PikaParser.jl
PikaParser.PikaParser
— ModulePikaParser.jl – Parser library for Julia
Build status | Documentation |
---|---|
A simple straightforward implementation of PikaParser in pure Julia, following the specification by Luke A. D. Hutchison (see https://github.com/lukehutch/pikaparser).
Pika parsers are pretty fast, they are easy to specify, carry the ability to unambiguously match all PEG grammars including the left-recursive ones, and provide great mechanisms for parsing error recovery.
Example
import PikaParser as P
Building a grammar
All grammar clauses are subtype of a Clause
. The types are indexed by the labels for your grammar rules – Julia symbols are a natural choice, but you are free to use integers, strings, or anything else.
rules = Dict(
# match a sequence of characters that satisfies `isdigit`
:digits => P.some(:digit => P.satisfy(isdigit)),
# expression in parentheses
:parens => P.seq(
P.token('('),
# you can name the rules in nested contexts
:expr => P.first(:plusexpr, :minusexpr, :digits, :parens),
P.token(')'),
),
# some random operators
:plusexpr => P.seq(:expr, P.token('+'), :expr),
:minusexpr => P.seq(:expr, P.token('-'), :expr),
)
g = P.make_grammar(
[:expr], # the top-level rule
P.flatten(rules, Char), # process the rules into a single level and specialize them for crunching Chars
)
The grammar is now prepared for parsing.
Parsing text
Parsing is executed simply by running your grammar on any indexable input using parse
.
(Notably, PikaParsers require frequent indexing of inputs, and incremental parsing of streams is thus complicated. To improve the performance, it is also advisable to lex your input into a vector of more complex tokens, using e.g. parse_lex
.)
input = "12-(34+567-8)"
p = P.parse(g, input)
You can find if an expression was matched at a certain position:
P.find_match_at!(p, :expr, 1)
...which returns an index in the match table (if found), such as 45
.
You can have a look at the match: p.matches[45]

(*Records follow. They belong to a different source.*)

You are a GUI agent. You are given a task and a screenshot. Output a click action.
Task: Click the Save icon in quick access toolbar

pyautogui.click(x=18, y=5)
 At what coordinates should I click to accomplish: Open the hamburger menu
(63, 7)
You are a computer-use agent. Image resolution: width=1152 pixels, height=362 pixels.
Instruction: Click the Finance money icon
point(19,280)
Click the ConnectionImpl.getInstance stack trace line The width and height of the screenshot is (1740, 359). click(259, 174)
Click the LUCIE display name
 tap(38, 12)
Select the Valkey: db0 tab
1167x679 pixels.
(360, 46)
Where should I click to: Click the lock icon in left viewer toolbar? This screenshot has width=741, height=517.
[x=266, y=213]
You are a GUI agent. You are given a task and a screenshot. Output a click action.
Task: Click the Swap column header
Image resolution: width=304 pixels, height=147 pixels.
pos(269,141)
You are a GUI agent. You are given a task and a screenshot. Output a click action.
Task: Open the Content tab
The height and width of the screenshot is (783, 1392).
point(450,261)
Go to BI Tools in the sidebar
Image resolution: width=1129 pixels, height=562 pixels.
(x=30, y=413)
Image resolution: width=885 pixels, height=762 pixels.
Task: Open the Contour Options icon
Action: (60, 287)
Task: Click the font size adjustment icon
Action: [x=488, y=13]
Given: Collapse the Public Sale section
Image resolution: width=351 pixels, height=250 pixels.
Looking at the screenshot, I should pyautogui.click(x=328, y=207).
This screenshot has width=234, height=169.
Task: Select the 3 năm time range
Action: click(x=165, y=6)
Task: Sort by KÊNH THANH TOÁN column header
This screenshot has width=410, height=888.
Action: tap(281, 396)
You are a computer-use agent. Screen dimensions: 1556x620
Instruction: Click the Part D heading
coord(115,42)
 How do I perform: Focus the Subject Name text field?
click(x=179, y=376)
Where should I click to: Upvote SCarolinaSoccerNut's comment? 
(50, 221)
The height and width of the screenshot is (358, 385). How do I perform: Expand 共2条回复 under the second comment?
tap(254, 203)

should return: PikaParser.Match(10, 1, 13, 2, 52, 0, 41, 0)
where 10
is the renumbered rule ID for :expr
, 1
is the starting position of the match in the input, 13
is the last position of the match (here, that means the whole input); 2
is the option index (in this case, it points to :expr
option 2, which is :minusexpr
). The rest of the Match
structure is used for internal values that organize the match tree and submatches.
Recovering parsed ASTs
You can use traverse_match
to recursively walk the parse trees, to produce ASTs, and translate, interpret or evaluate the expressions:
P.traverse_match(p, P.find_match_at!(p, :expr, 1))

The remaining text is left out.